- Selected passage -
----------------

Doula is a support for the pregnant woman and in the giving birth time. And she is there afterwards to sustain even further if needed the start of the new family.
Doula is a birth companion that is non medical.

I have taken the course with ODIS (Swedish Doula Organisation); my teacher were Liisa Svensson (midwife and doula) and Susanna Heli (physiotherapist, doula and writer of the book "Confident Birth"). 

I am happy to be with you, contact me for more info.
I speak english, swedish, italian and spanish.

It works like that:

  • we will have a meeting during your pregnancy, when you feel is the right time, to decide if we want to work together.
  •  we will have another meeting to talk deeply about your previous experiences, if you have, and/or about fears, needs, desires and how you want to be supported.
  • we can have more meeting if you need before the birth (maybe to train some techniques like the breath or the sound or meditation).
  • I will be on call two weeks before your due date and two weeks after. whenever labour starts and when you feel you need my support I will come. (there is always a back up doula in case needed)
  • we will meet 7-10 days after the birth to see how you and the family are doing. 

    What doulas DO:

    Doulas “mother the mother.” While performing her role, a doula

  • Provides emotional support
  • Uses comfort measures: breathing, relaxation, movement, positioning
  • Gives information
  • Continuously reassures and comforts the mother (the key word is continuous—a doula never leaves the mother’s side)
  • Helps a mother become informed about various birth choices
  • Advocates for the mother and helps facilitate communication between the mother and care provider
  • Looks after your partner as well (gives them bathroom breaks!), but their primary responsibility is to the mother.

What doulas do NOT do:

  • Doulas are NOT medical professionals
  • They do not perform clinical tasks such as vaginal exams or fetal heart monitoring
  • They do not give medical advice or diagnose conditions
  • They do not judge you for decisions that you make
  • They do not let their personal values or biases get in the way of caring for you (for example, they should not pressure you into making any decisions just because that’s what they prefer)

----------------

- Task set -
#1 Write out the part of the doula page starting at "What doulas do" and ending at "what they prefer)", word for word.
#2 Rewrite the paragraph of the doula page that begins "I have taken the course" as a short list that keeps its main facts.
None of the saved entries are needed here.

(Saved entries)
----------------

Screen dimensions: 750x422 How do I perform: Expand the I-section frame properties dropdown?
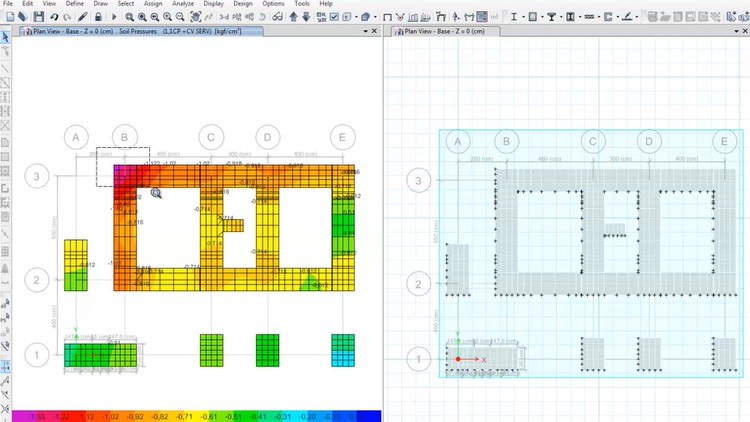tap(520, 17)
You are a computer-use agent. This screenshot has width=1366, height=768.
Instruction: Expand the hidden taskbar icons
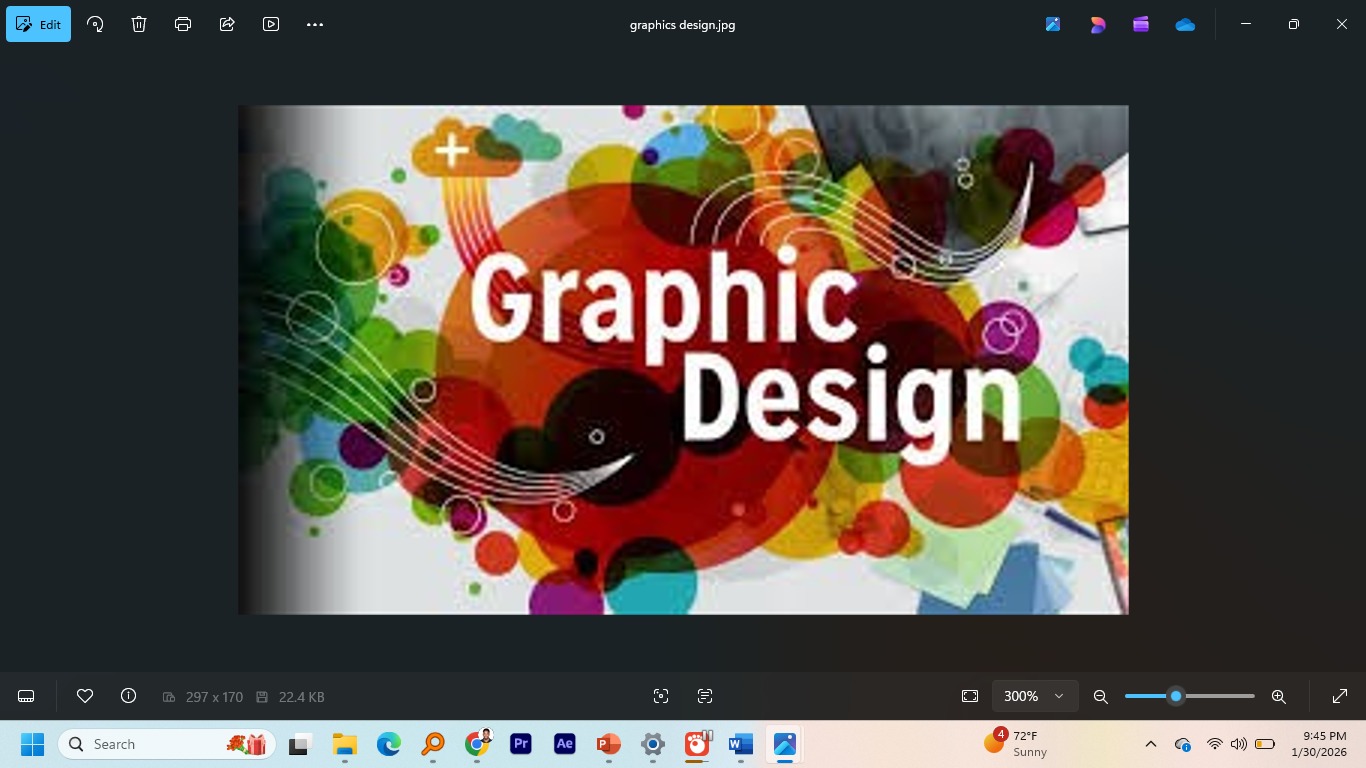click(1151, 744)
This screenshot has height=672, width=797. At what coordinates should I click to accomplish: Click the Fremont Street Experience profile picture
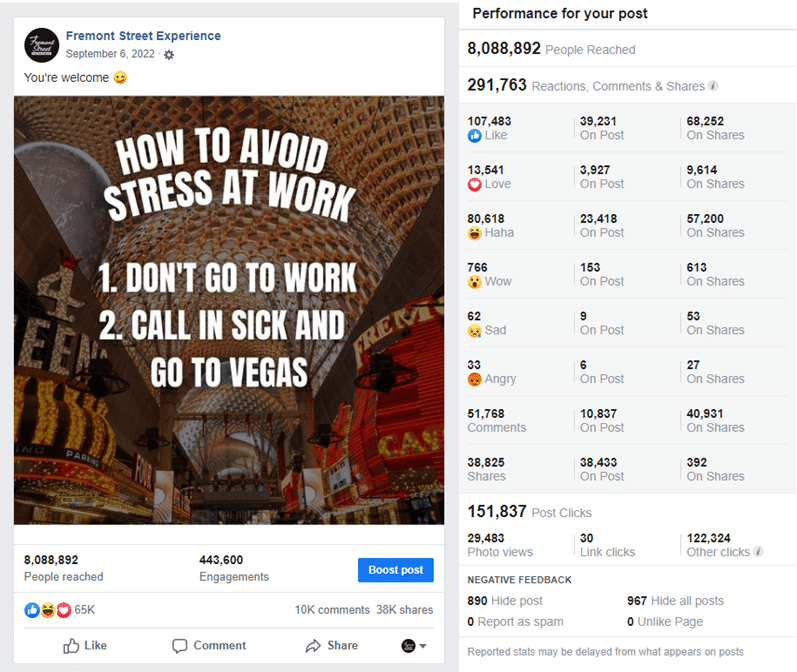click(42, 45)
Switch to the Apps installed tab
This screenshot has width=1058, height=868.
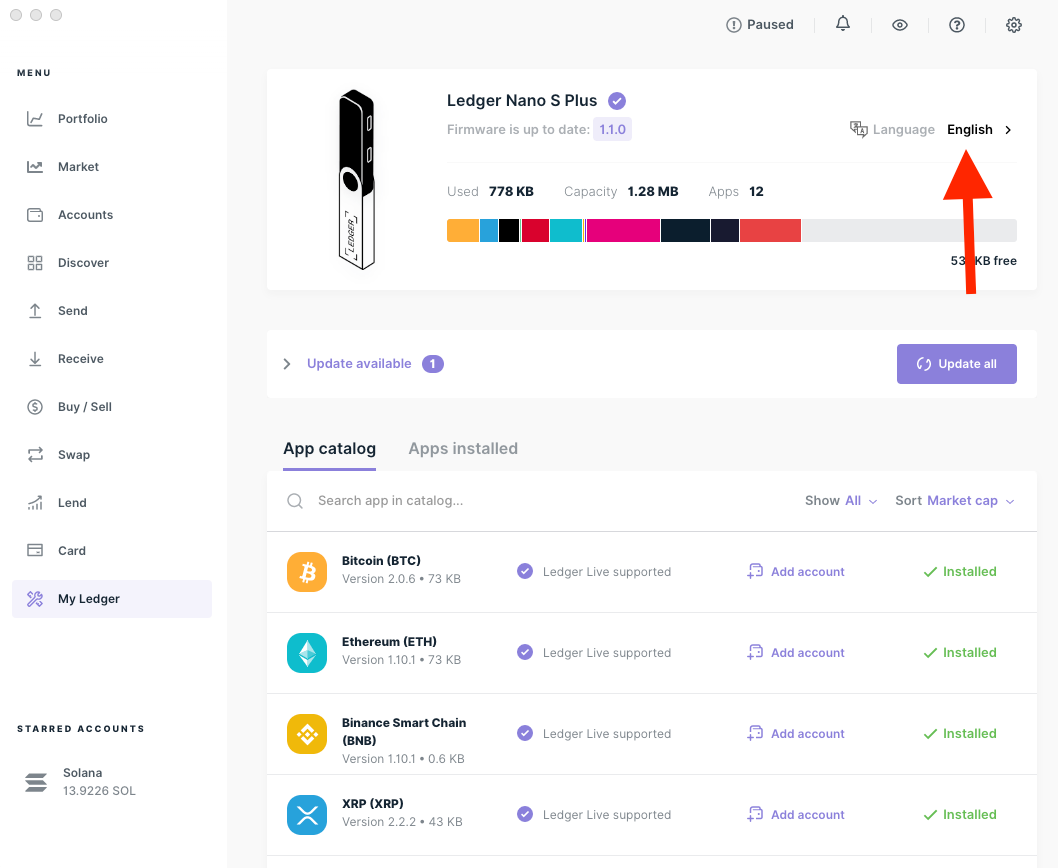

----------------

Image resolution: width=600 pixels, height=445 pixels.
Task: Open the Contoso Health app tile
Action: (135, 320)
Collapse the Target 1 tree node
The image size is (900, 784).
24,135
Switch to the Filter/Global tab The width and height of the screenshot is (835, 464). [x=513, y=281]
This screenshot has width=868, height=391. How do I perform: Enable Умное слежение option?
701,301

----------------

- Answers by item number -
#1
What doulas do NOT do:

  • Doulas are NOT medical professionals
  • They do not perform clinical tasks such as vaginal exams or fetal heart monitoring
  • They do not give medical advice or diagnose conditions
  • They do not judge you for decisions that you make
  • They do not let their personal values or biases get in the way of caring for you (for example, they should not pressure you into making any decisions just because that’s what they prefer)

#2
- Course taken with ODIS (Swedish Doula Organisation)
- Teacher: Liisa Svensson, midwife and doula
- Teacher: Susanna Heli, physiotherapist, doula, and writer of the book "Confident Birth"